OCR MEI C1 (Core Mathematics 1) 2010 June

Find the equation of the line which is parallel to \(y = 3x + 1\) and which passes through the point with coordinates \((4, 5)\). [3]

1. Simplify \((5a^2b)^3 \times 2b^4\). [2]
2. Evaluate \(\left(\frac{1}{16}\right)^{-1}\). [1]
3. Evaluate \((16)^{\frac{1}{2}}\). [2]

Make \(y\) the subject of the formula \(a = \frac{\sqrt{y} - 5}{c}\). [3]

Solve the following inequalities.

1. \(2(1 - x) > 6x + 5\) [3]
2. \((2x - 1)(x + 4) < 0\) [2]

1. Express \(\sqrt{48} + \sqrt{27}\) in the form \(a\sqrt{3}\). [2]
2. Simplify \(\frac{5\sqrt{7}}{3 - \sqrt{2}}\). Give your answer in the form \(\frac{b + c\sqrt{7}}{d}\). [3]

You are given that • the coefficient of \(x^3\) in the expansion of \((5 + 2x^2)(x^3 + kx + m)\) is 29, • when \(x^3 + kx + m\) is divided by \((x - 3)\), the remainder is 59. Find the values of \(k\) and \(m\). [5]

Expand \((1 + \frac{1}{2}x)^4\), simplifying the coefficients. [4]

Express \(5x^2 + 20x + 6\) in the form \(a(x + b)^2 + c\). [4]

Show that the following statement is false. $$x - 5 = 0 \Leftrightarrow x^2 = 25$$ [2]
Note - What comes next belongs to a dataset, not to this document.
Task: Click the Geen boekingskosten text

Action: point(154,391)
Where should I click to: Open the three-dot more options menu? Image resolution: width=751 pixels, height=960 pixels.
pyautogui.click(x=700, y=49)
1. Solve, by factorising, the equation \(2x^2 - x - 3 = 0\). [3]
2. Sketch the graph of \(y = 2x^2 - x - 3\). [3]
3. Show that the equation \(x^2 - 5x + 10 = 0\) has no real roots. [2]
4. Find the \(x\)-coordinates of the points of intersection of the graphs of \(y = 2x^2 - x - 3\) and \(y = x^2 - 5x + 10\). Give your answer in the form \(a \pm \sqrt{b}\). [4]

\includegraphics{figure_11} Fig. 11 shows the line through the points A \((-1, 3)\) and B \((5, 1)\).

1. Find the equation of the line through A and B. [3]
2. Show that the area of the triangle bounded by the axes and the line through A and B is \(\frac{32}{3}\) square units. [2]
3. Show that the equation of the perpendicular bisector of AB is \(y = 3x - 4\). [3]
4. A circle passing through A and B has its centre on the line \(x = 3\). Find the centre of the circle and hence find the radius and equation of the circle. [4]

You are given that \(f(x) = x^3 + 6x^2 - x - 30\).

1. Use the factor theorem to find a root of \(f(x) = 0\) and hence factorise \(f(x)\) completely. [6]
2. Sketch the graph of \(y = f(x)\). [3]
3. The graph of \(y = f(x)\) is translated by \(\begin{pmatrix} 1 \\ 0 \end{pmatrix}\). Show that the equation of the translated graph may be written as $$y = x^3 + 3x^2 - 10x - 24.$$ [3]